EXTRACTED DATA: Begin

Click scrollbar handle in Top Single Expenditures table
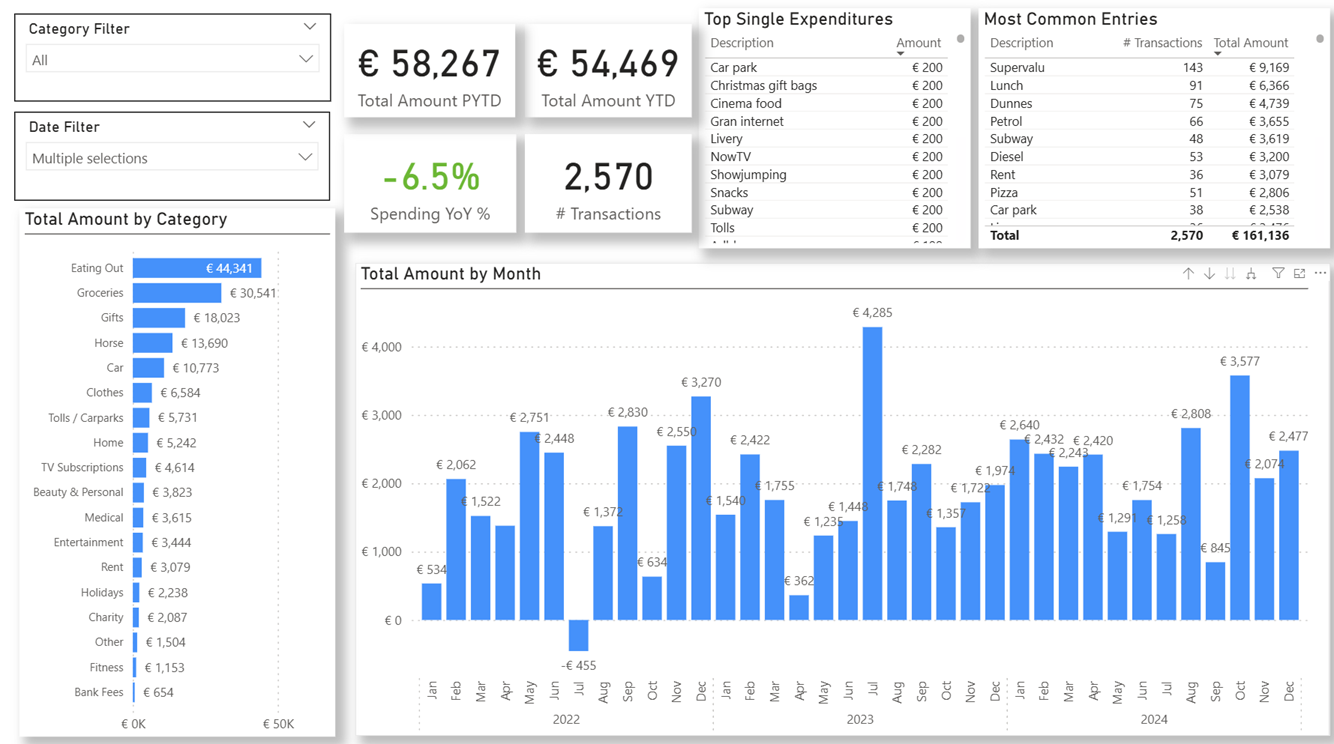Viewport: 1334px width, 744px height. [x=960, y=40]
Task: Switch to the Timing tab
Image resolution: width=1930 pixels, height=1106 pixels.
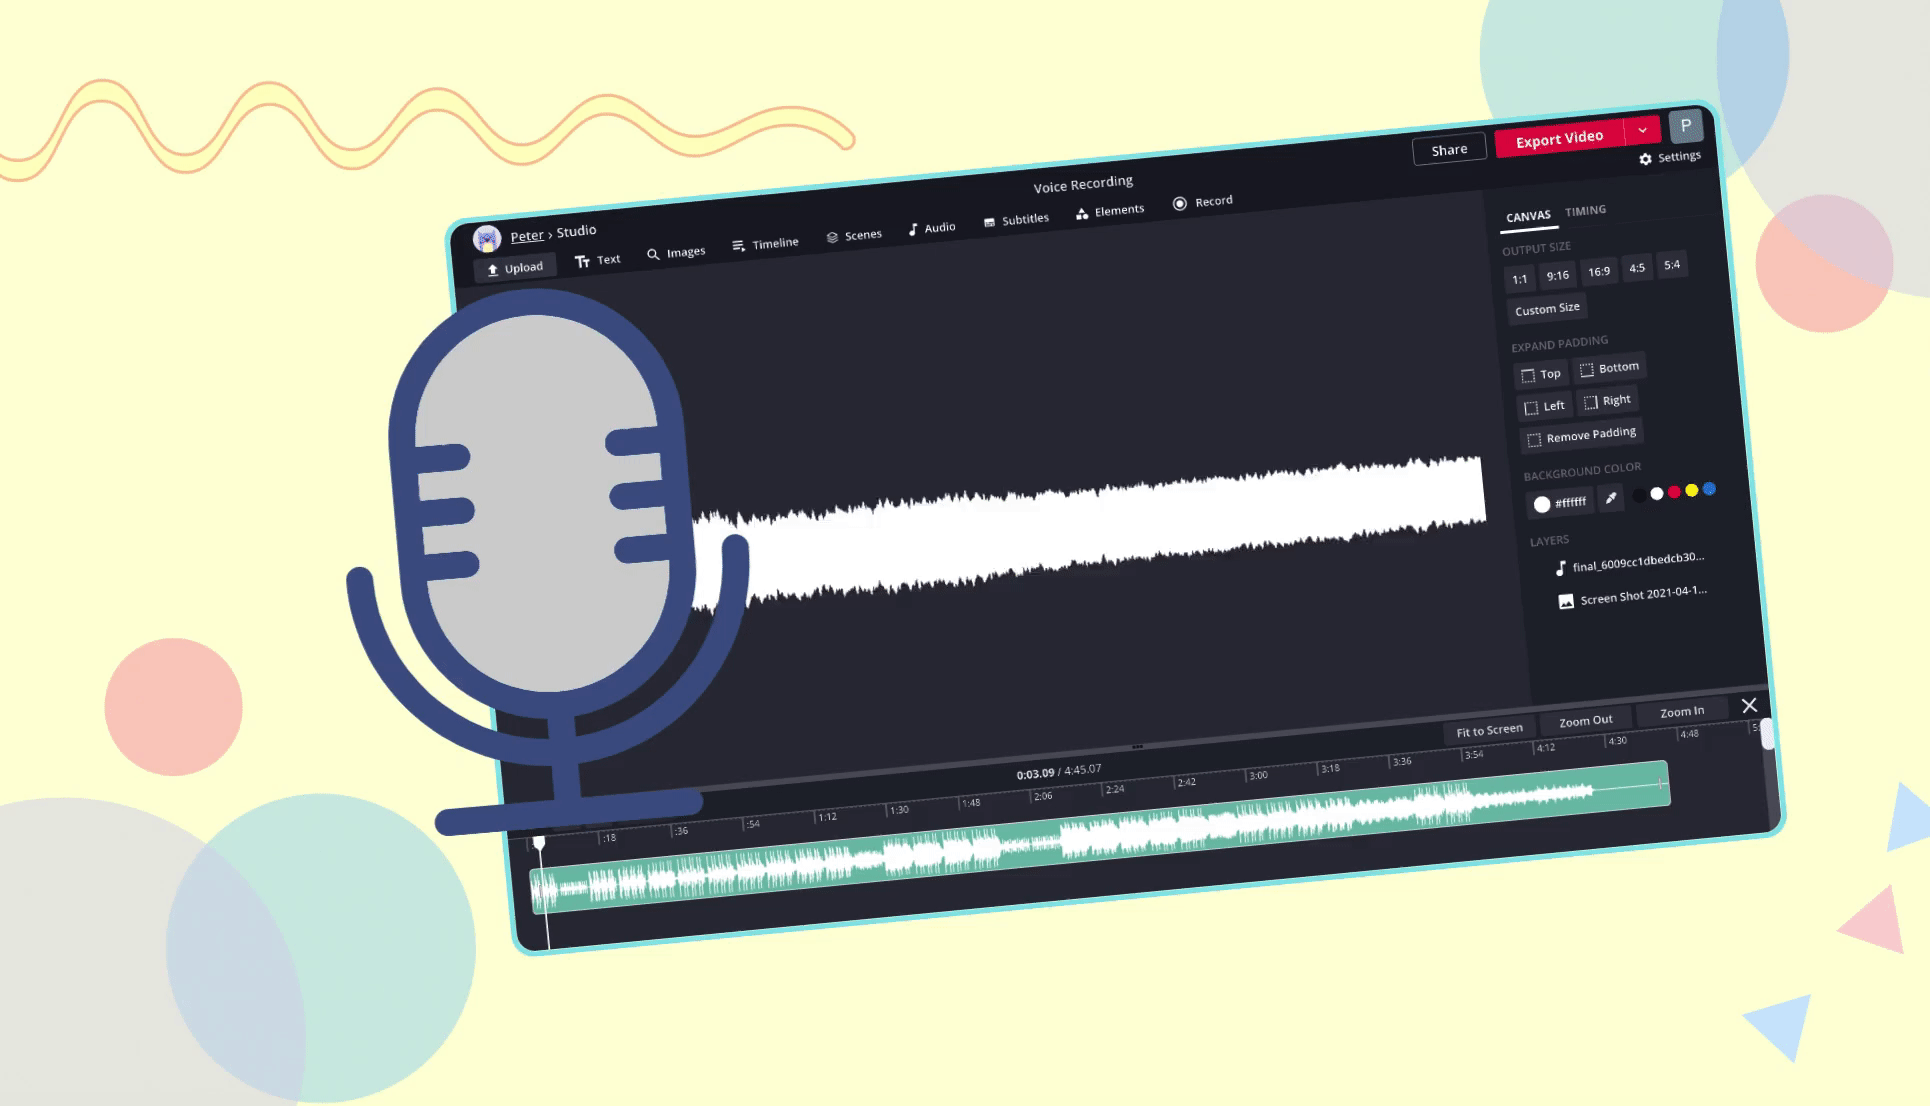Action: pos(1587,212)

EXTRACTED DATA: End

§ PROBLEM TO WORK ON:
With the pictures removed, return the data above word for word.

§ EXERCISE SOLUTION:
Click scrollbar handle in Top Single Expenditures table
Viewport: 1334px width, 744px height. [x=960, y=40]
Task: Switch to the Timing tab
Image resolution: width=1930 pixels, height=1106 pixels.
Action: pos(1587,212)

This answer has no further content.